The task. Copy out the full listing exactly, omitting any picture it contains.

Recorded information.
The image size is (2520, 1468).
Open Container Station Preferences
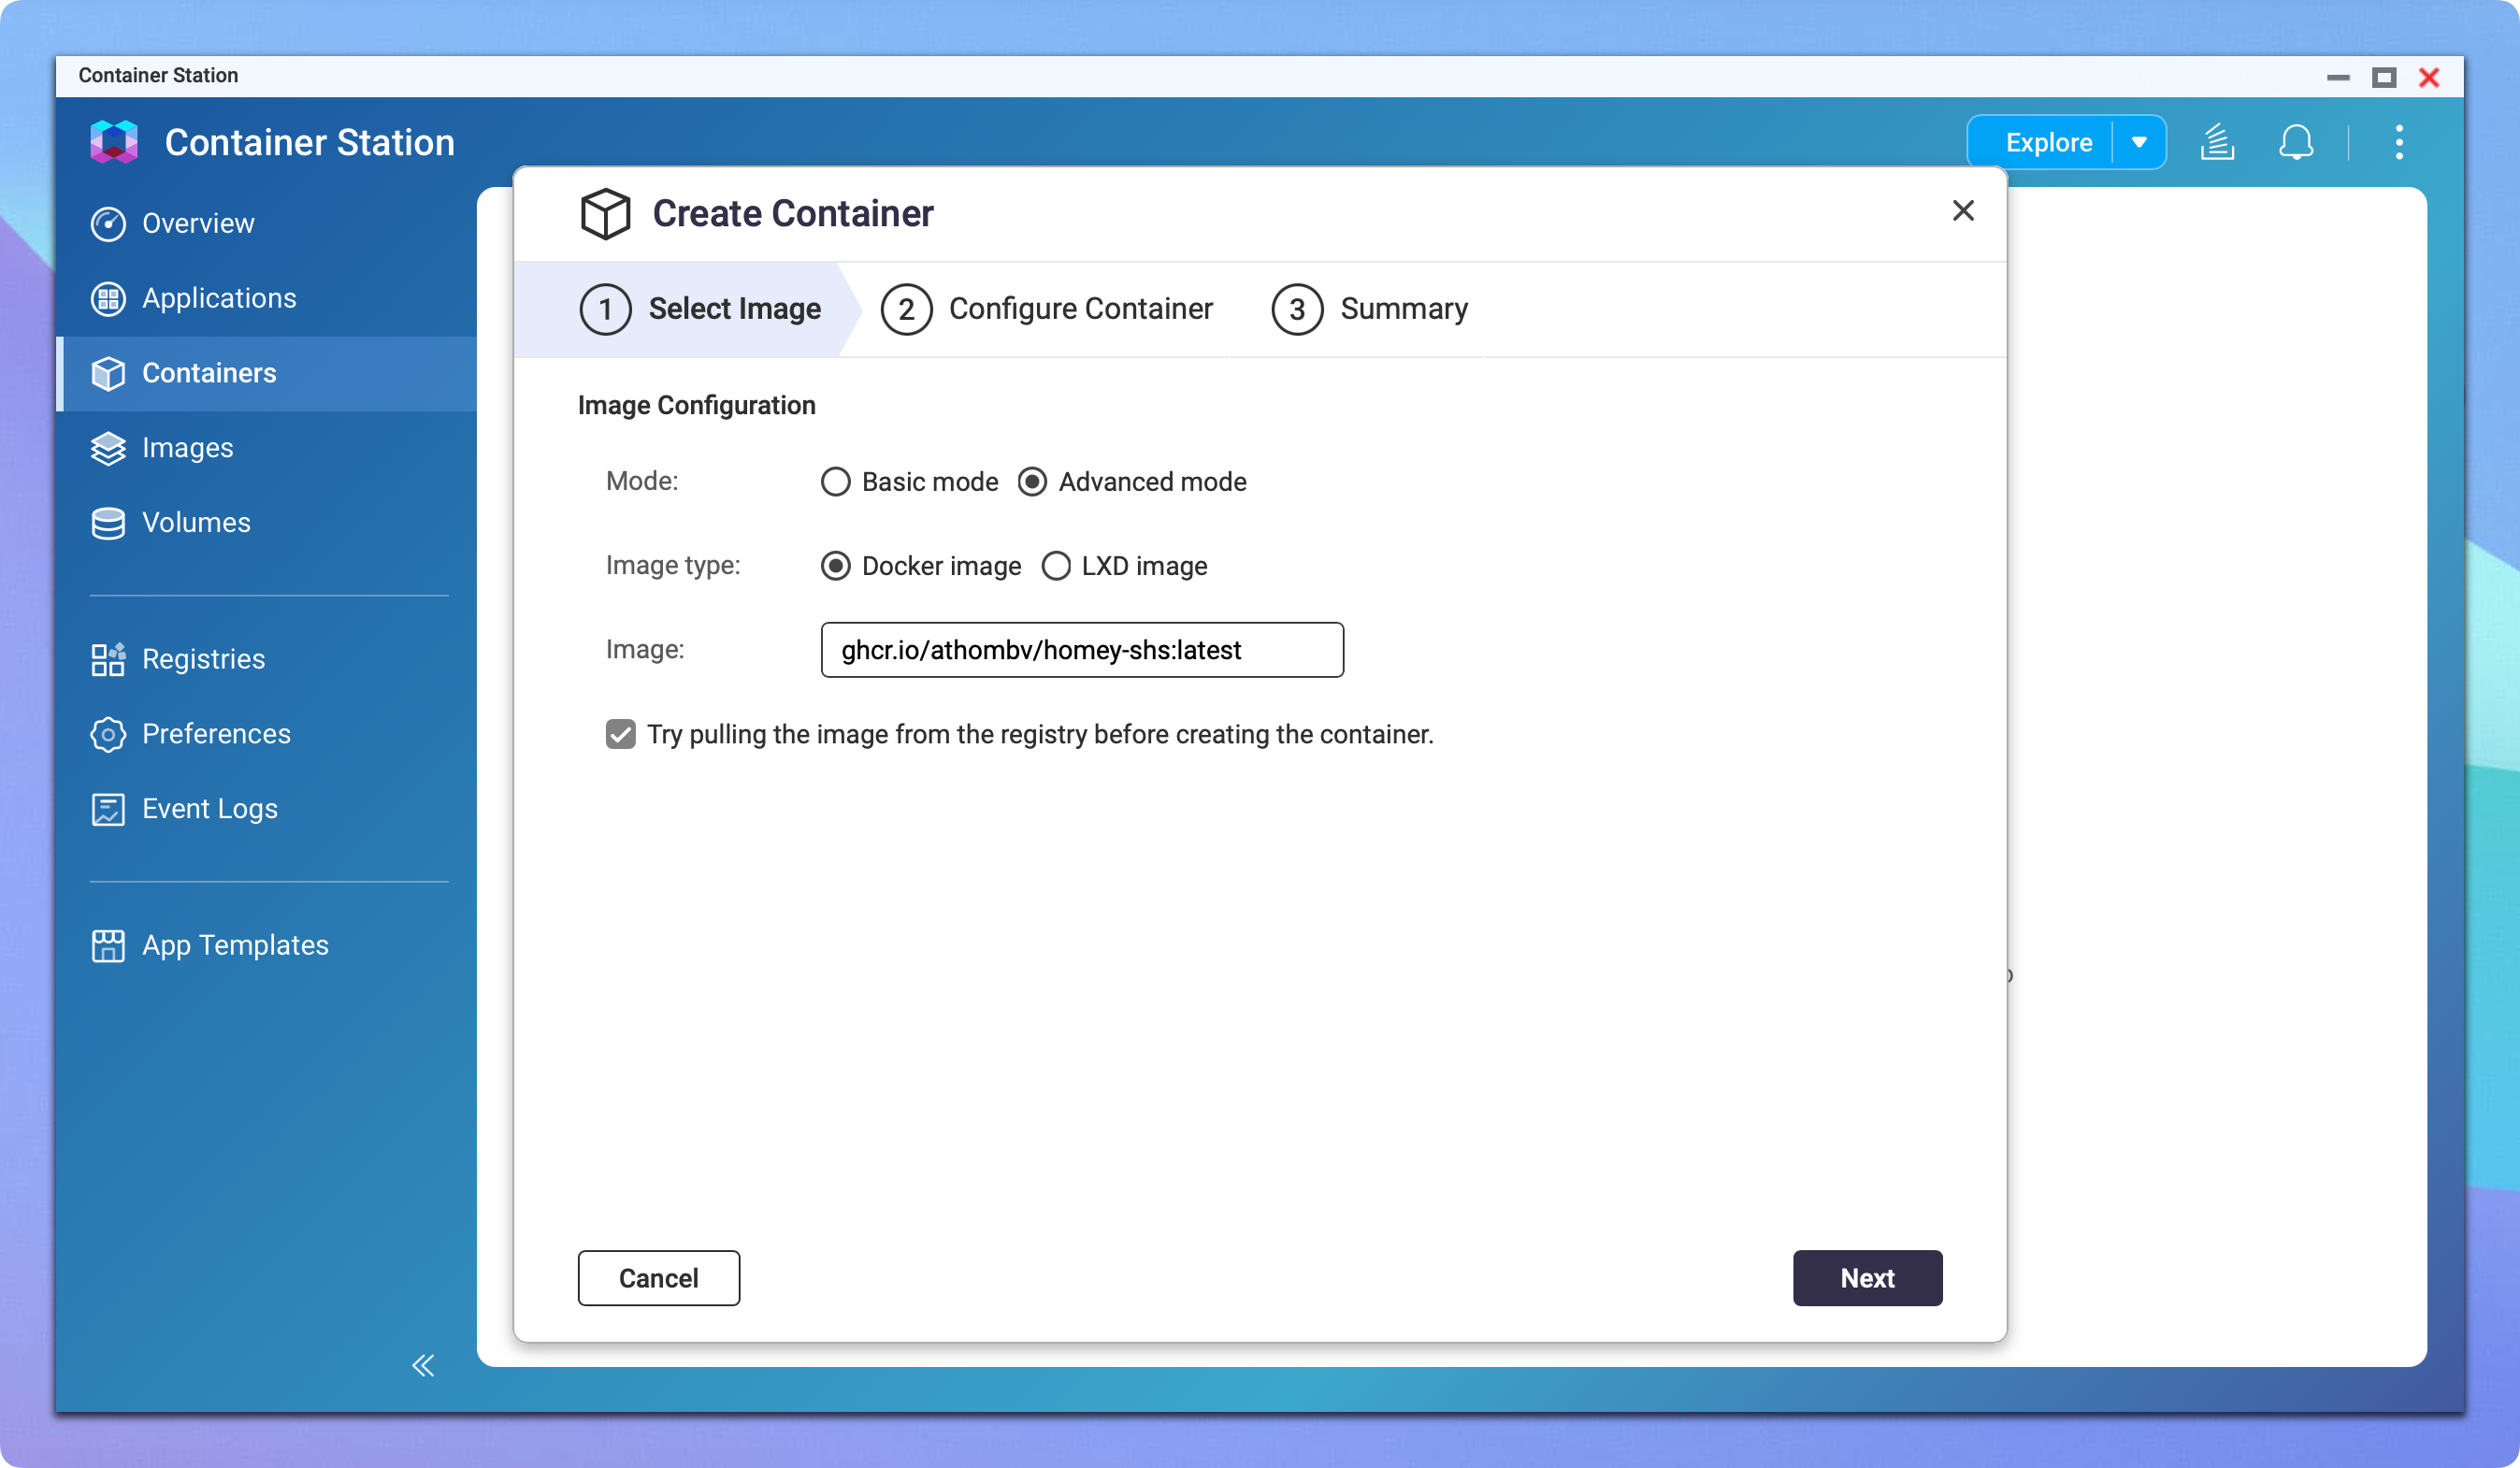pos(215,734)
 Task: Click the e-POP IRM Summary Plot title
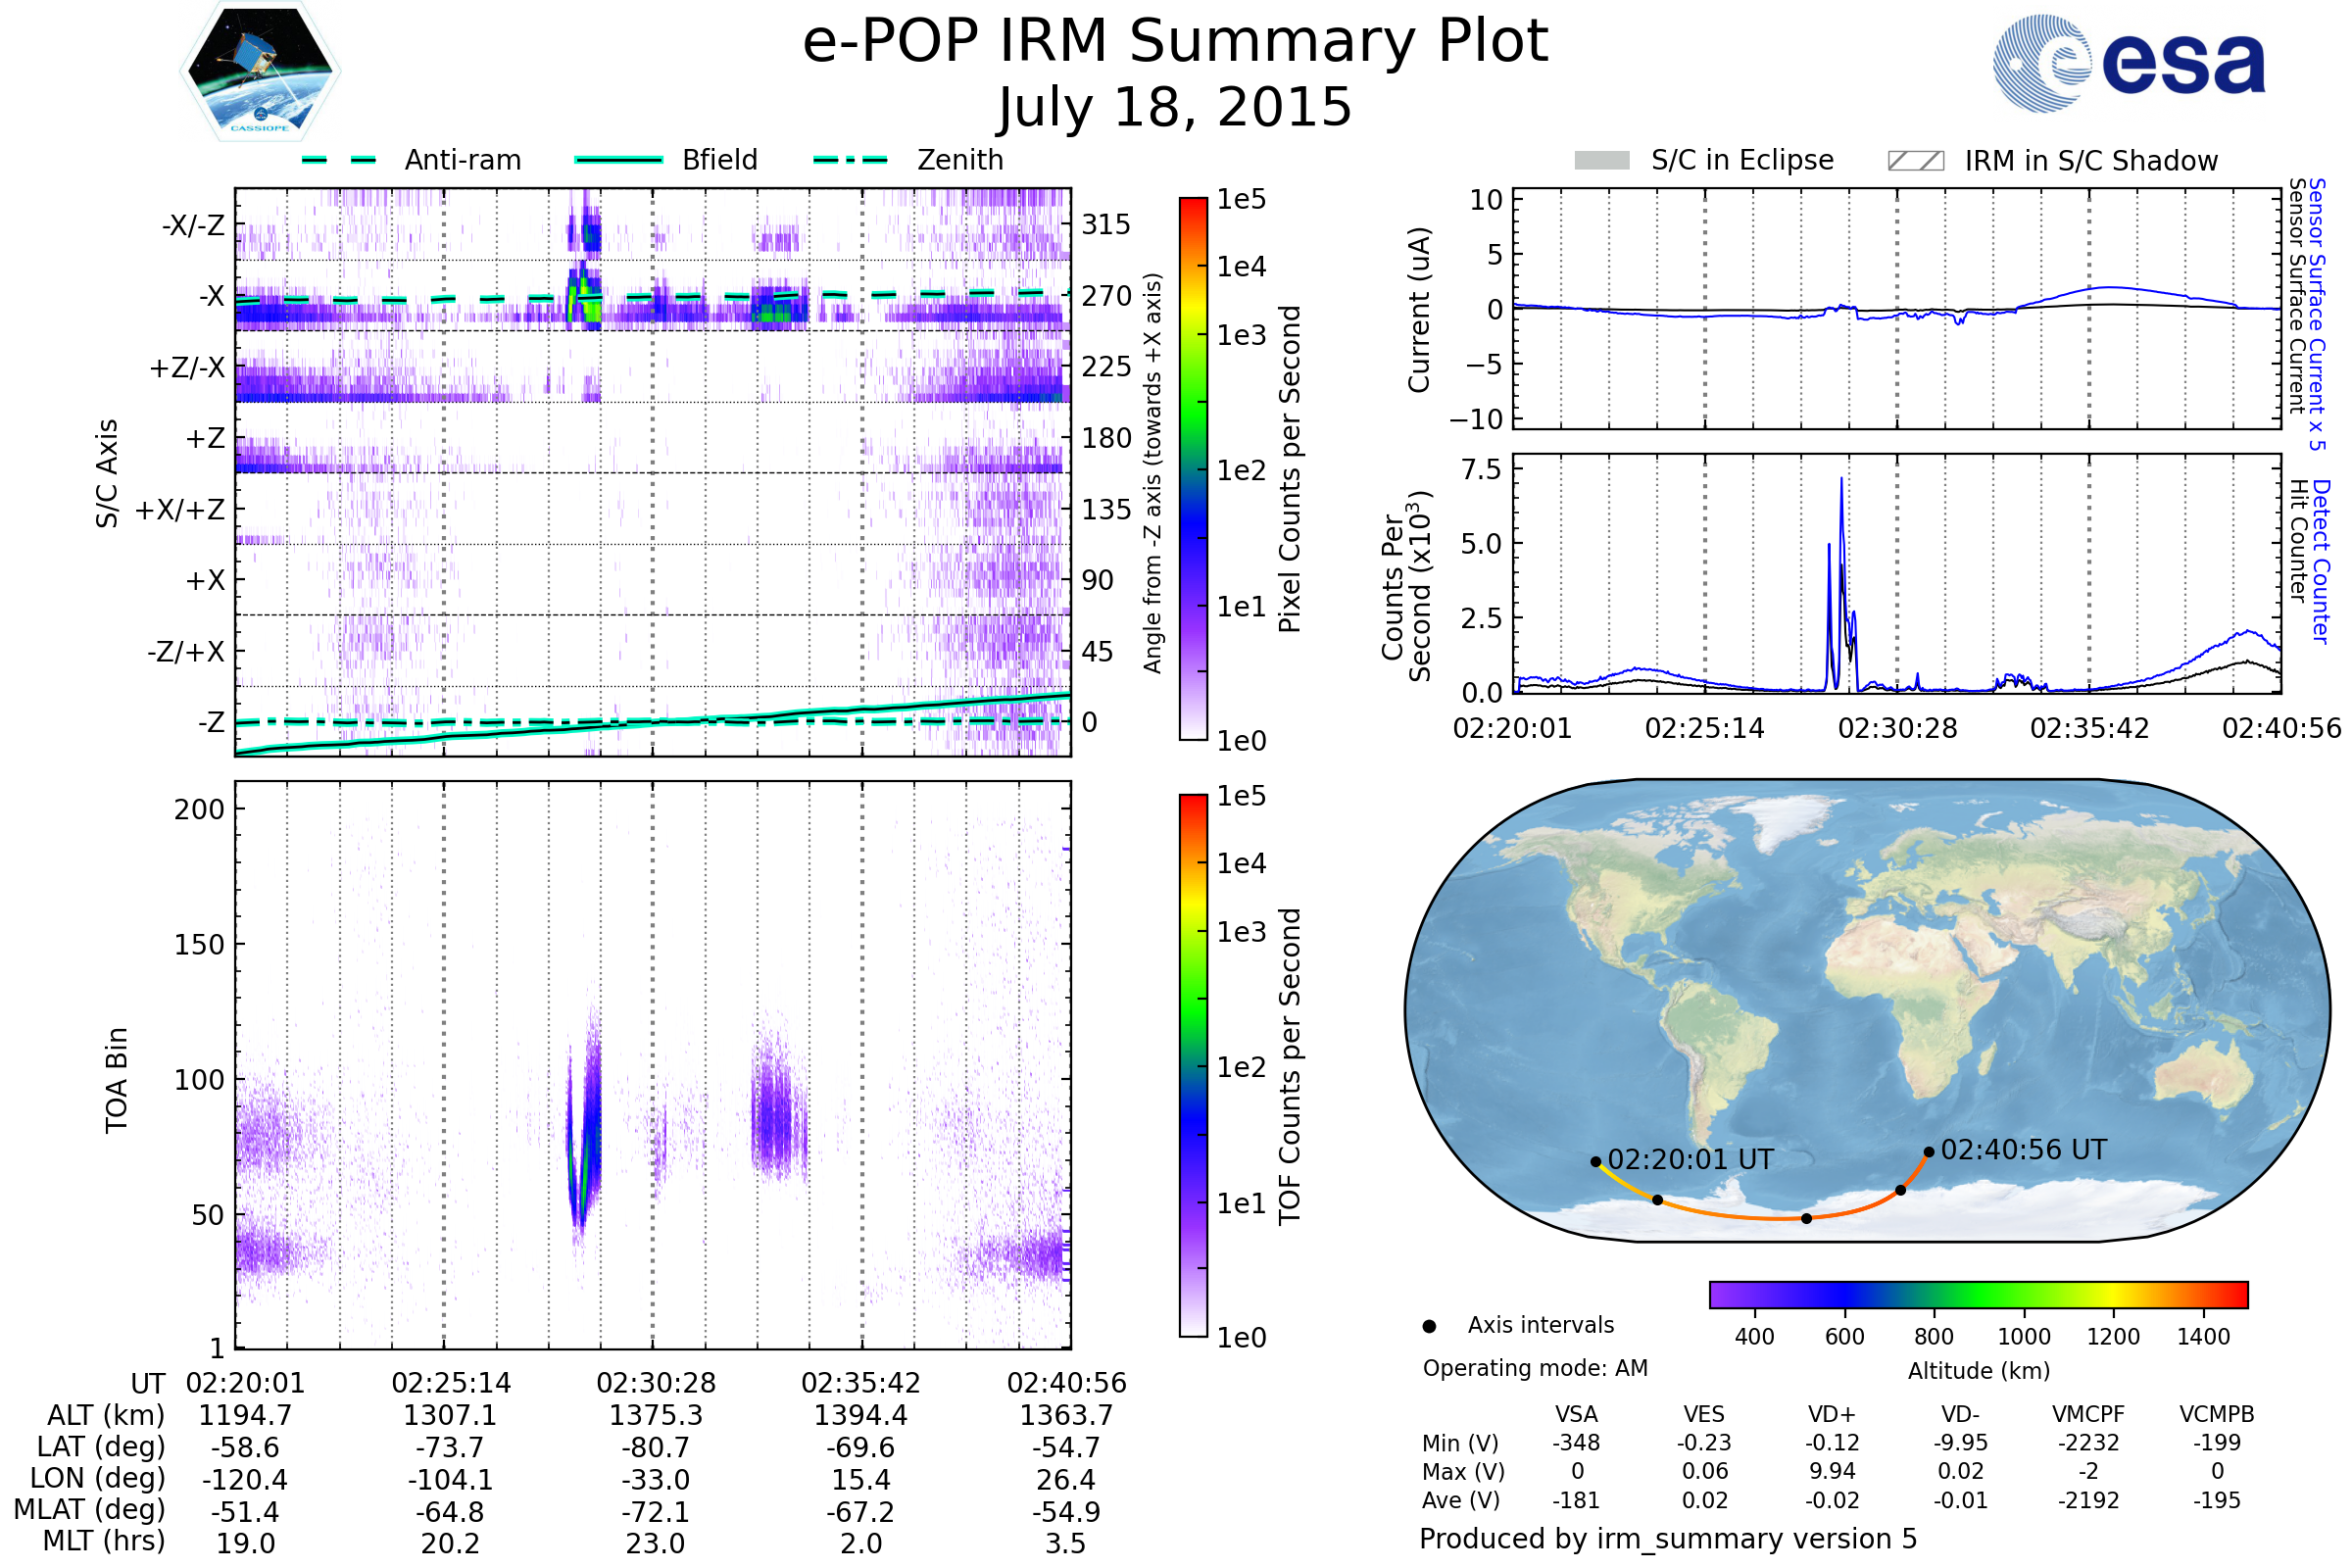coord(1175,42)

Answer section.
The image size is (2520, 1468).
Open Container Station Preferences
pos(215,734)
 Task: Click the e-POP IRM Summary Plot title
coord(1175,42)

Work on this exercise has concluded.